My girlfriend and I are planning a climbing trip to Morocco next April, mainly the Todra Gorge area, and I was wondering if anyone had any handy tips for climbing there and just general advice on Morocco and cool s**t to see else where?
They will lend you a copy of the hand produced guide. Its photocopied and amateurish but its all that was available at the time. Very friendly people in Morocco but keep your wits about you!
Any second opinions realisticly on how much gear to take? we want to do some good multi-pitches obviously I don't want to over pack either.
Since this thread's here, I'm going to hijack the "general advice" bit. Among other things, we've been wondering about big, nontechnical, multi-day routes in the High Atlas. Toubkal is the obvious one - but is there anything else in the same vein?
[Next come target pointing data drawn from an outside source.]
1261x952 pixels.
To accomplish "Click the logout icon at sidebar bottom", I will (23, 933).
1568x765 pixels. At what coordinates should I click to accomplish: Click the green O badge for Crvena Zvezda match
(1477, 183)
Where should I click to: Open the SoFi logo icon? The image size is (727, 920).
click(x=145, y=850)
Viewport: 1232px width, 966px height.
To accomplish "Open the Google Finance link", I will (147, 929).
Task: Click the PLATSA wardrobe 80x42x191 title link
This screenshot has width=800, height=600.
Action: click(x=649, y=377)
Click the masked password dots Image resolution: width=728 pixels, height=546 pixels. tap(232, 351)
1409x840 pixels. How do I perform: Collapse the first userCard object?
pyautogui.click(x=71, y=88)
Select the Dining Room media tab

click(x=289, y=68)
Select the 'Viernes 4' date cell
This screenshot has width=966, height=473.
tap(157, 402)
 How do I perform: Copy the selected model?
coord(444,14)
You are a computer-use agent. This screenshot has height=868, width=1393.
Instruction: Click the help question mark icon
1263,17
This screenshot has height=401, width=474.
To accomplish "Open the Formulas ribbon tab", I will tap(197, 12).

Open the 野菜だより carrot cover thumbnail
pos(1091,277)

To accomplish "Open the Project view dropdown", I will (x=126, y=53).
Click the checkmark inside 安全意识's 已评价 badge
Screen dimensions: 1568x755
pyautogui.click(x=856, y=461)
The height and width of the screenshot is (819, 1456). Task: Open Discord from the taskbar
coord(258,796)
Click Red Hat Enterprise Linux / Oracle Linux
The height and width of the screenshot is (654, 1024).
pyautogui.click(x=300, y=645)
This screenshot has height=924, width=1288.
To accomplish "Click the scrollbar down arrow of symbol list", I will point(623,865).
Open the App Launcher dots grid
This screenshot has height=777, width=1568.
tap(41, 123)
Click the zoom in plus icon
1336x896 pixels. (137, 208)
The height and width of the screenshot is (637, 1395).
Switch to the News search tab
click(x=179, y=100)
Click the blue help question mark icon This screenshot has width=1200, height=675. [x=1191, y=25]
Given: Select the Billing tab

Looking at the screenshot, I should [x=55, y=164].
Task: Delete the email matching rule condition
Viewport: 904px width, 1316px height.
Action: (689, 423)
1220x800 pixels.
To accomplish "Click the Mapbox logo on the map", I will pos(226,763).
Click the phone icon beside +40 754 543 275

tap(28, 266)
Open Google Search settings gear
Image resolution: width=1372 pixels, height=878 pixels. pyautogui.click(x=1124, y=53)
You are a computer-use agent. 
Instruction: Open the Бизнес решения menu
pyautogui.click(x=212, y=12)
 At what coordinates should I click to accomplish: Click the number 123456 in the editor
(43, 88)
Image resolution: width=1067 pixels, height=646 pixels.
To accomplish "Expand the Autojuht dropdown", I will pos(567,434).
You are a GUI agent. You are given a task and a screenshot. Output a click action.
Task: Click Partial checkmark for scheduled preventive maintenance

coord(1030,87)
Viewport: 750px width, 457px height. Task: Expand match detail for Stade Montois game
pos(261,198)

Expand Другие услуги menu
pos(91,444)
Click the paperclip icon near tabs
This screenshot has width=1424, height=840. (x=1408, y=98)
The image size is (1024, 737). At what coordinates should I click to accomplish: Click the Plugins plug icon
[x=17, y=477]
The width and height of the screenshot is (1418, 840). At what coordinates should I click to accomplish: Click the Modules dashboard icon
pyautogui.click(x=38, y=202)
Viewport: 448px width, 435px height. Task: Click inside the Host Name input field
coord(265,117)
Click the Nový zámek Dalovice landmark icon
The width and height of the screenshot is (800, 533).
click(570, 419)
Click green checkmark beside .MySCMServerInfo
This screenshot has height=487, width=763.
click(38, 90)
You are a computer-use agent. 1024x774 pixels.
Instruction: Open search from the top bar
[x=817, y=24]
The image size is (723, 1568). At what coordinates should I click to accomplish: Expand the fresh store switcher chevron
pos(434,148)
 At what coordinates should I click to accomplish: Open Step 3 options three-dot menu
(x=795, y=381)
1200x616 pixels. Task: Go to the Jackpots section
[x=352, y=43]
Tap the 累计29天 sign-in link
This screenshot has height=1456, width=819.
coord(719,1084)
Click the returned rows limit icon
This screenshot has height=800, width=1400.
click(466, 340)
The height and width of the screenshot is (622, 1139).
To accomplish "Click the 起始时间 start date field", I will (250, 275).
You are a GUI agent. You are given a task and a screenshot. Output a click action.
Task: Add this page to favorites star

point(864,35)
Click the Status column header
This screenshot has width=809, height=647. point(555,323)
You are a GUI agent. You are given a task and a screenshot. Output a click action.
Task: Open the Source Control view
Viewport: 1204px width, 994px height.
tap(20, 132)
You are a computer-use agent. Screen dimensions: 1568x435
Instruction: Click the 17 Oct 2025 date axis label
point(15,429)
Most of the routes are well bolted sport routes, so a single rope and a 12-14 quickdraws should be enough also for the multipitch routes. There are some trad routes, where I assume there are some pins and horns, so a set of nuts, a handful of cams and a half-dozen slings should be ok for those.
The multi-pitch routes are walk down, so you can't stash anything at the bottom of the route. So take a small pack or two for your approach shoes and food & water. Headlamps (+spare batteries) are also a must, as it gets very dark in the evening & night.